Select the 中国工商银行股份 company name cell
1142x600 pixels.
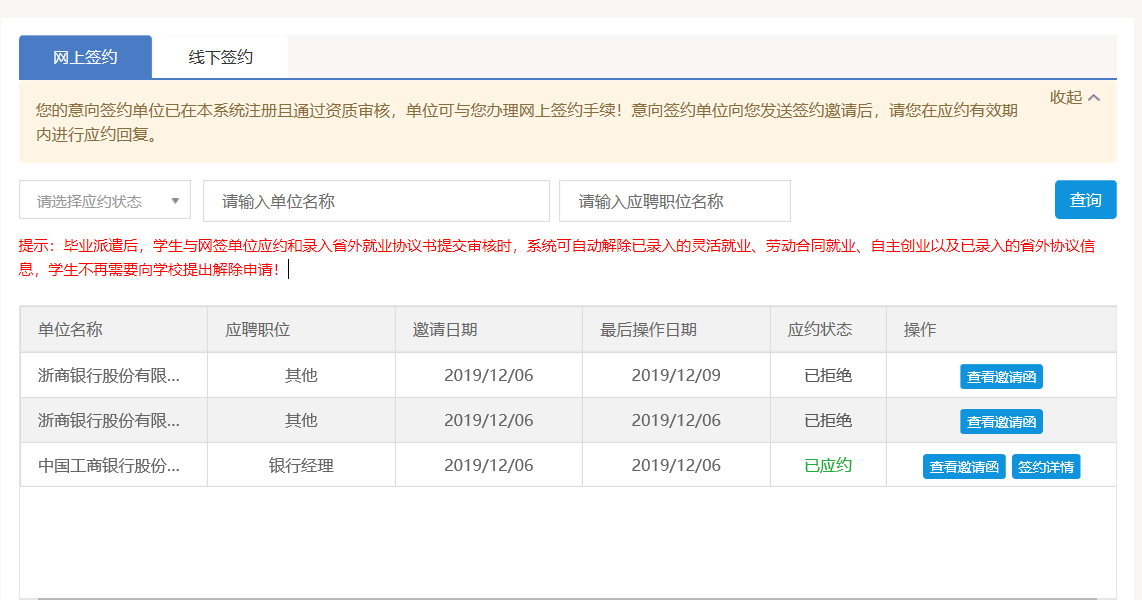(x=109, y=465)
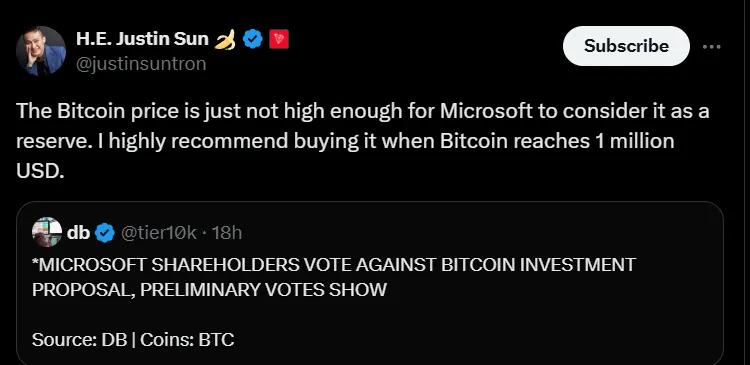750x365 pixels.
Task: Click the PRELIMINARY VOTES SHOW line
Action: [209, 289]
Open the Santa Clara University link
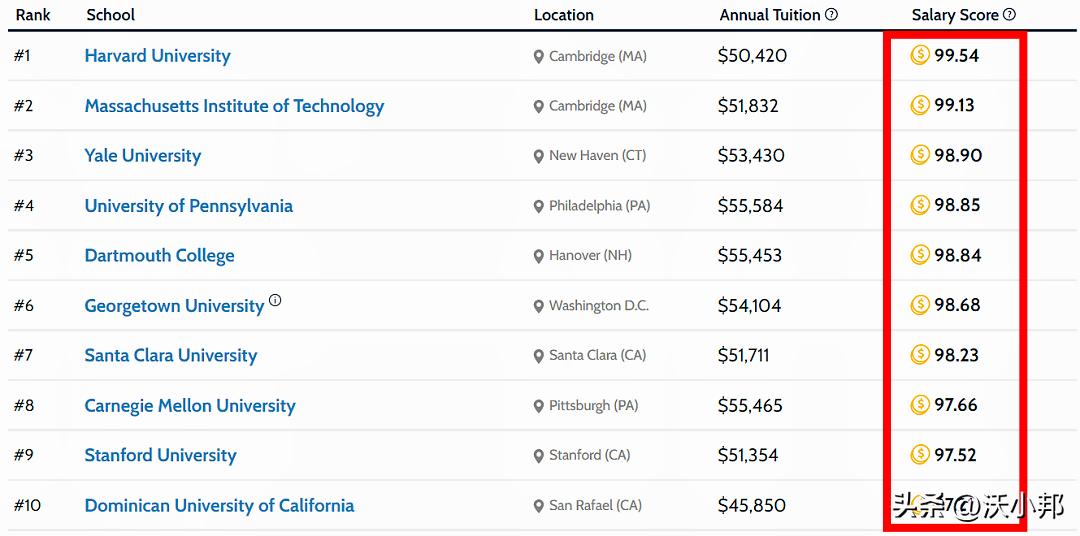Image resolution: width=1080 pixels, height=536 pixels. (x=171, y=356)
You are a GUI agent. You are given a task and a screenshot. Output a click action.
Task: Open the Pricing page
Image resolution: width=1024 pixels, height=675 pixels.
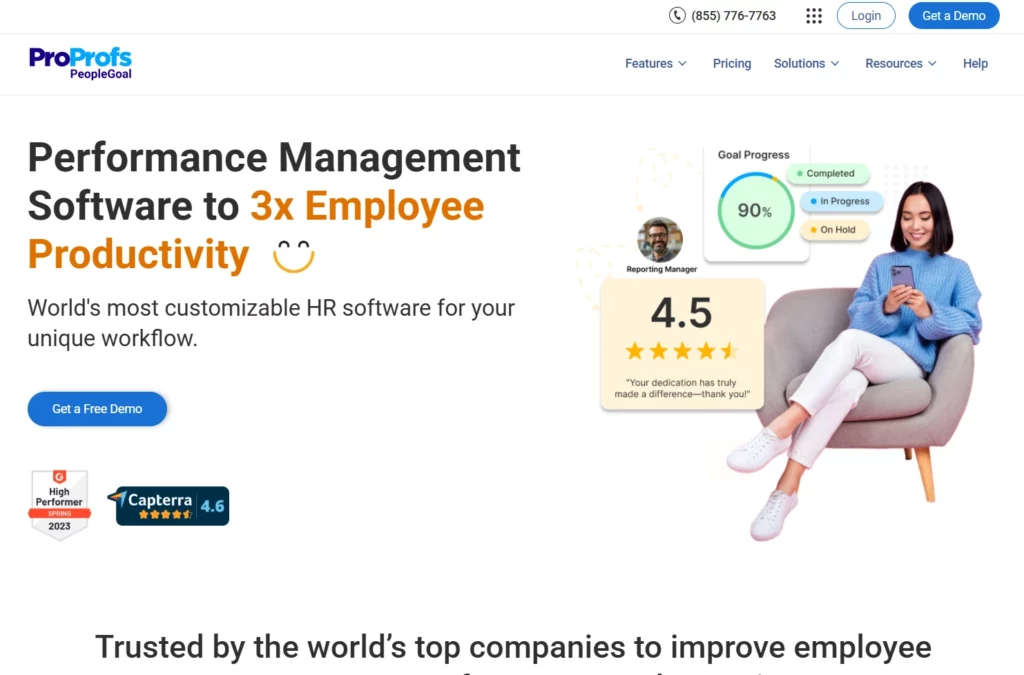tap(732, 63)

...

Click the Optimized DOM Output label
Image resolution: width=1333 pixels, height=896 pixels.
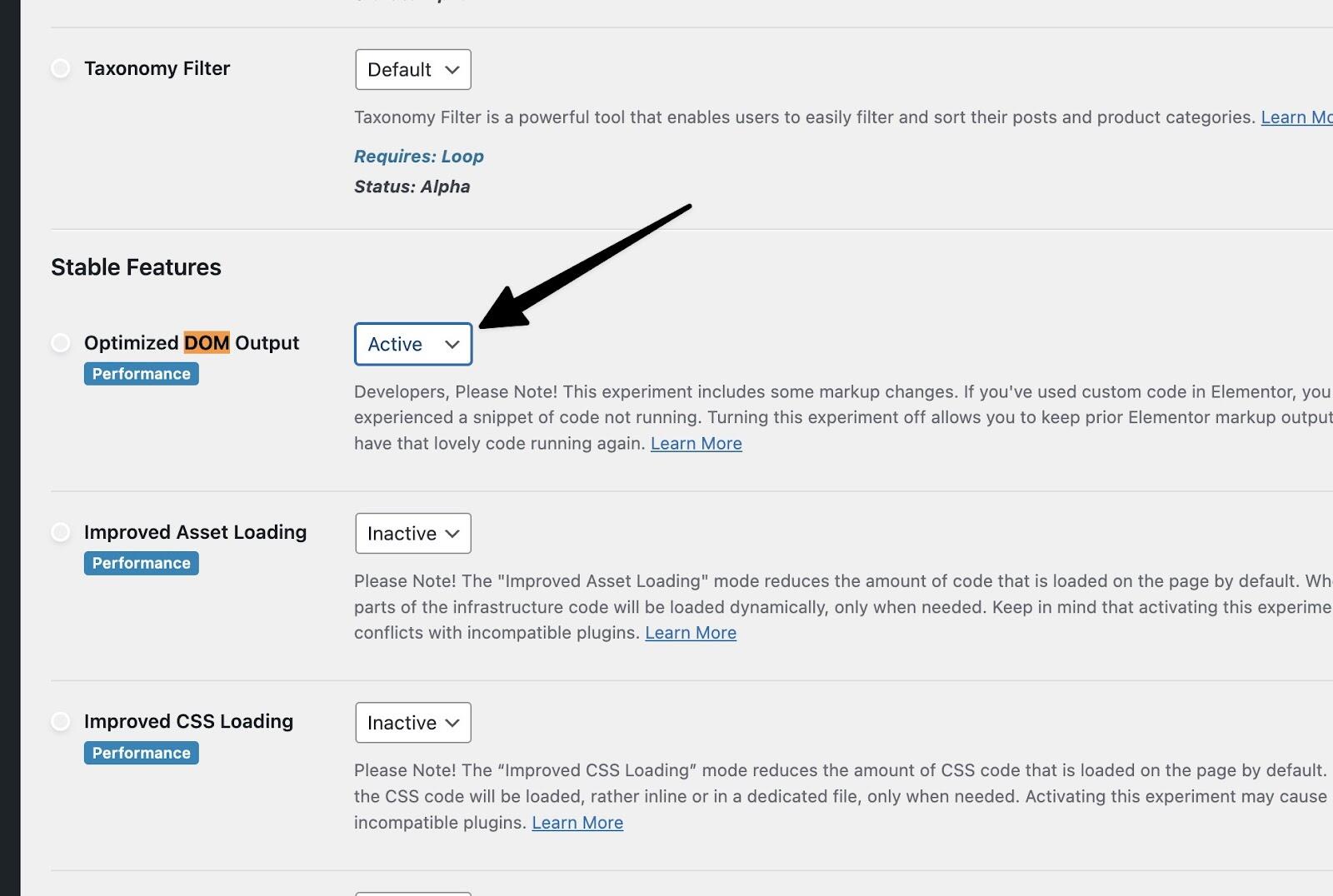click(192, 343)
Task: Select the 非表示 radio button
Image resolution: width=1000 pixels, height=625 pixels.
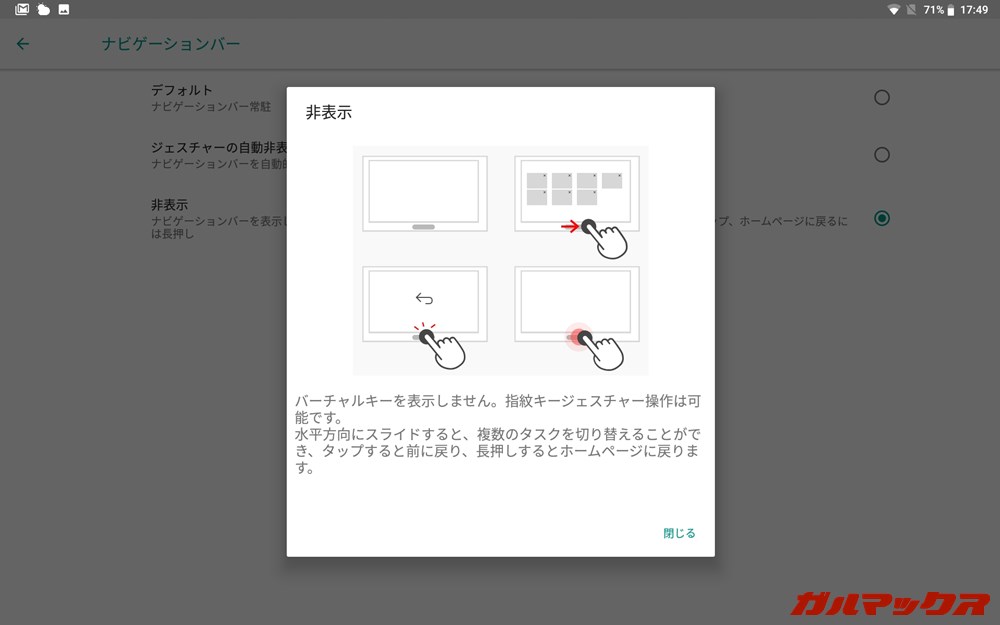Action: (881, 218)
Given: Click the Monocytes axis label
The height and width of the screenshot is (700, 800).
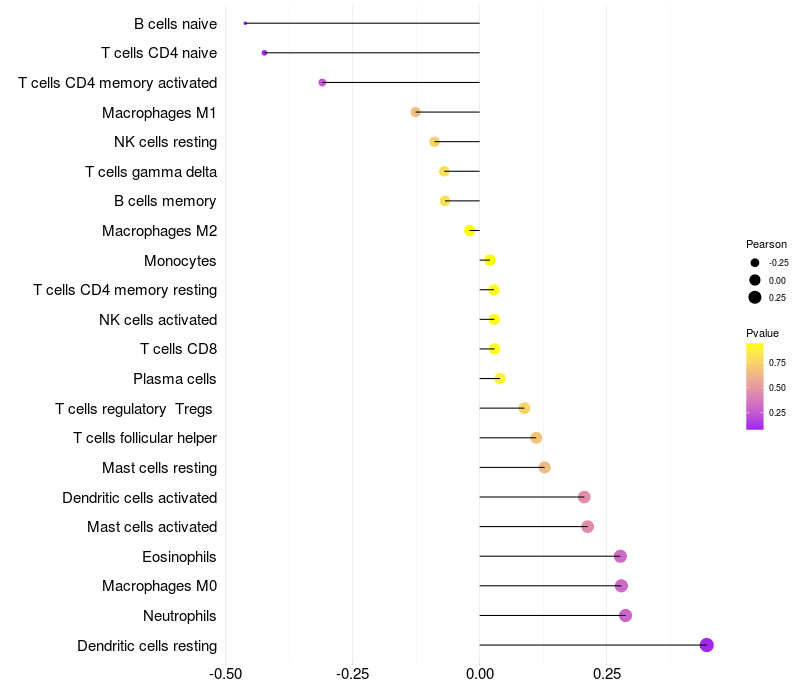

==

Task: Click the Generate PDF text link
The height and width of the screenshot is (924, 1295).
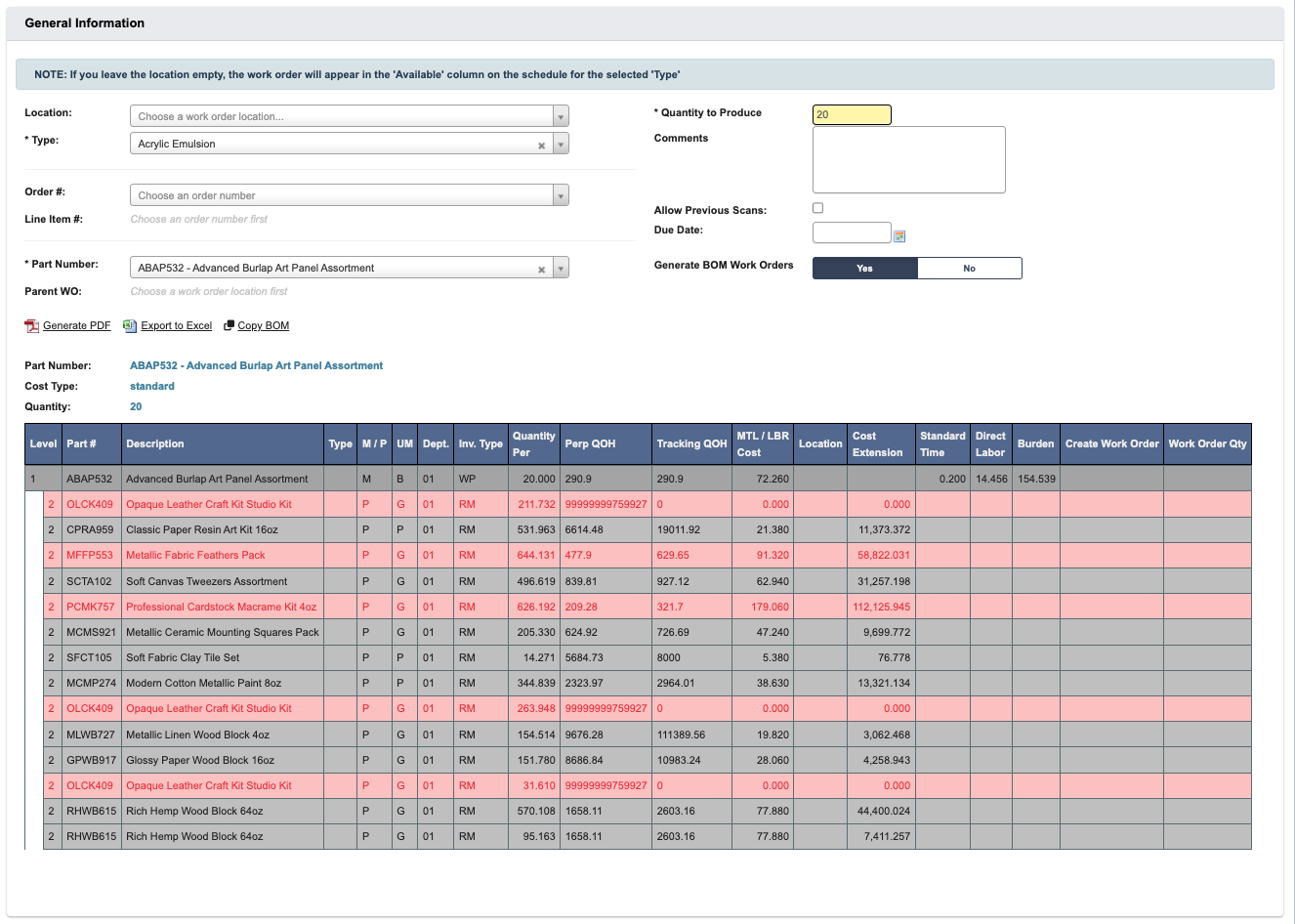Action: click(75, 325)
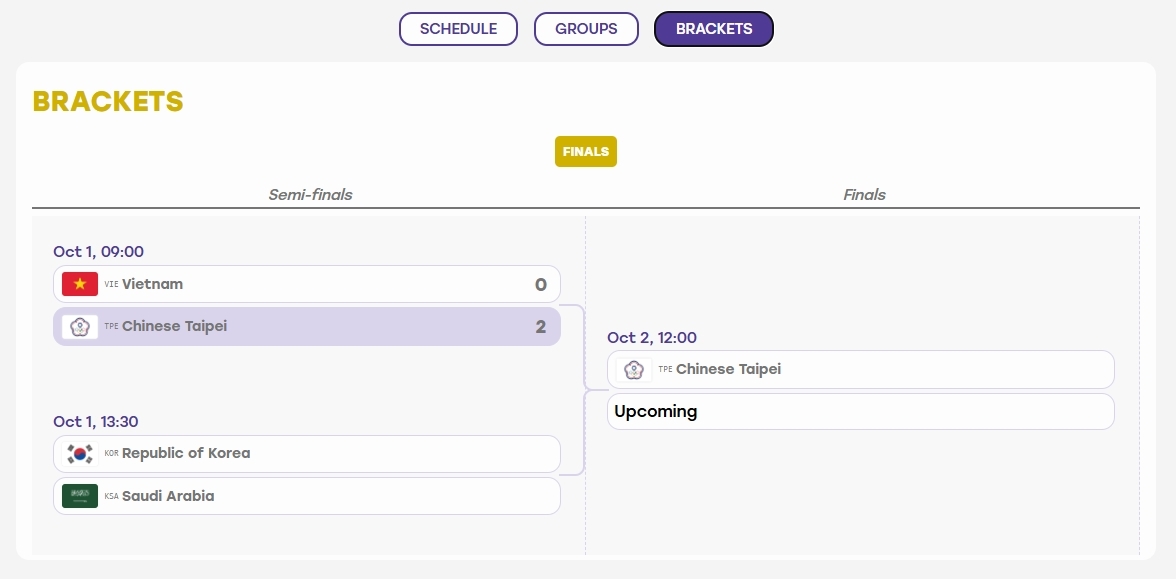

__WHAT THIS TASK INVOLVES__:
Read through the entries and copy each line in which "Select" appears.

__ANSWER FOR THIS EXERCISE__:
Select the 中国工商银行股份 company name cell
Task: Select the 非表示 radio button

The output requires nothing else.